In an attempt to verify the claims made by the threat actor, The Cyber Express investigated the situation and found that the website of Zaporizhzhya Titanium-Magnesium Plant is currently operational. However, the other websites listed as targets by the NoName ransomware group faced disruptions and connectivity issues, displaying error messages such as 403 forbidden.
On the dark web leak portal, the NoName ransomware group posted a list of their latest Distributed Denial of Service (DDoS) attack victims. Screenshots of this dark web post were widely shared on Twitter. The message posted by the group on the screenshot reads, We continue to nightmare Ukrainian sites (evil emoji).
The websites for Ukraine’s State Tax Service, Central Interregional Tax Administration, Western Interregional Tax Administration, and the Main Directorate of the State Tax Service displayed various error messages, including bad gateway and other related issues.

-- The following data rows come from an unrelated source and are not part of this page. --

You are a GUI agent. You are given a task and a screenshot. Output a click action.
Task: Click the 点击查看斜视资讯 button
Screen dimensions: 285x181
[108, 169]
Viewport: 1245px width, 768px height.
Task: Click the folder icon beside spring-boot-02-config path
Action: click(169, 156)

It is worth noting that the websites of the Central Interregional Tax Administration, Western Interregional Tax Administration, and the Main Directorate of the State Tax Service are linked to the main website of Ukraine’s State Tax Service. Therefore, it appears that the NoName ransomware attack on Ukraine’s State Tax Service has also impacted these linked websites.

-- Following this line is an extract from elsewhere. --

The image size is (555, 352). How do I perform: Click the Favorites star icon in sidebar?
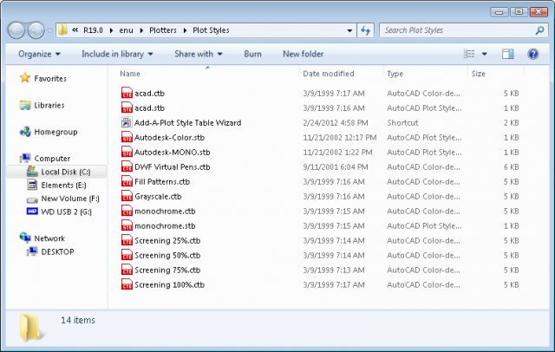[25, 78]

Looking into specific cases, the website of Ukraine’s Accordbank showed a 403 Forbidden error message. Similarly, the website of the Ukrainian State Tax Service displayed a message stating, This site can’t be reached. tax.gov.ua took too long to respond. These issues were consistent across the websites of the Central Interregional Tax Administration and the Main Directorate of the State Tax Service in Kyiv as well.

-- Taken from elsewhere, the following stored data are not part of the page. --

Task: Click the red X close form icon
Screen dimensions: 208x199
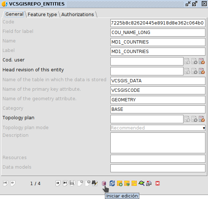Action: 158,183
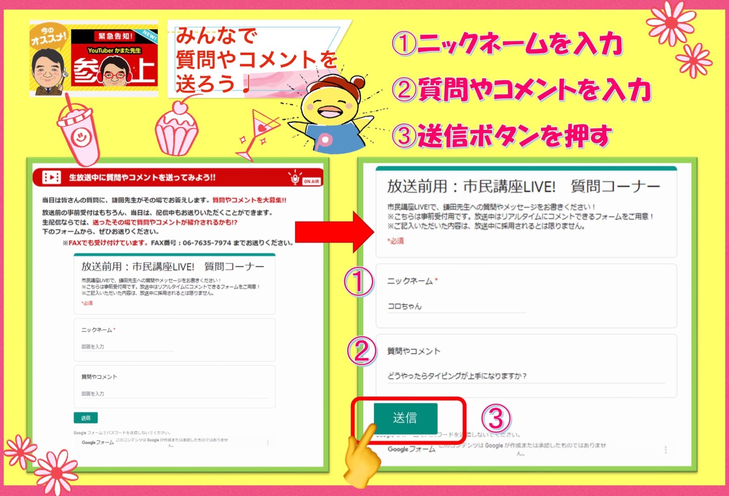Select the nickname field containing コロちゃん
This screenshot has height=496, width=729.
pyautogui.click(x=456, y=307)
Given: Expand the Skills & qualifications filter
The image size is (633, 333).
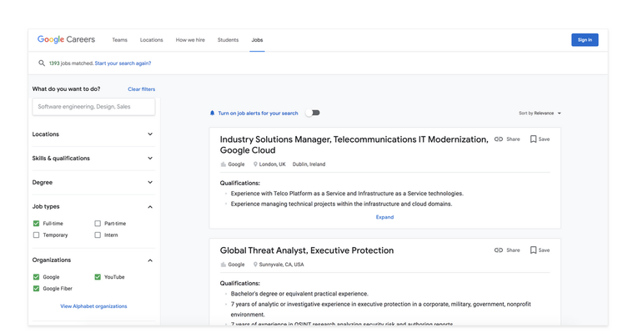Looking at the screenshot, I should point(93,159).
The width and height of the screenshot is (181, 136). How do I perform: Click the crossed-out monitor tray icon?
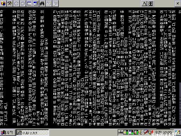coord(146,132)
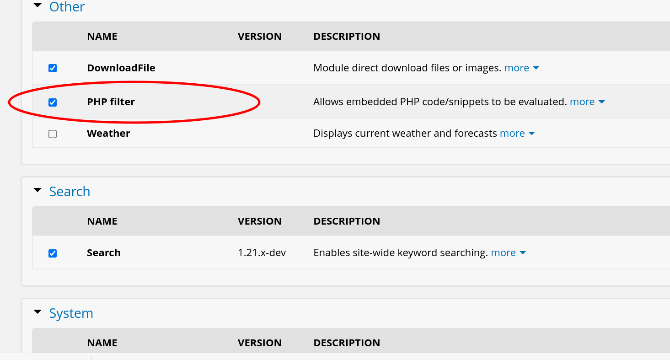The width and height of the screenshot is (670, 360).
Task: Collapse the System section triangle
Action: coord(38,312)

This incident comes amidst an ongoing conflict between Russia and Ukraine, as numerous hacktivist groups from both sides engage in cyber warfare. These hacker collectives are often backed by government agencies or act as cyber-patriots, committing cybercrimes in the name of their nations.
Prior to the NoName ransomware attack on Ukraine, the same hacker group targeted multiple Finnish government websites. On the dark web, the group proudly stated, Finland continues to receive our New Year’s gifts (evil smile emoji). The goal of these attacks seemed to be disrupting Finland’s critical infrastructure and causing chaos for its citizens. The victims of the NoName DDoS attacks in Finland were exclusively government organizations associated with transportation facilities.
It is crucial to stay vigilant in the face of such cyber threats and ensure robust cybersecurity measures are in place to protect critical infrastructure. As governments around the world grapple with these rising challenges, international cooperation becomes paramount in the fight against cybercriminals.
While investigations into the NoName ransomware attack continue, affected organizations are working tirelessly to restore their websites and ensure the safety of their systems.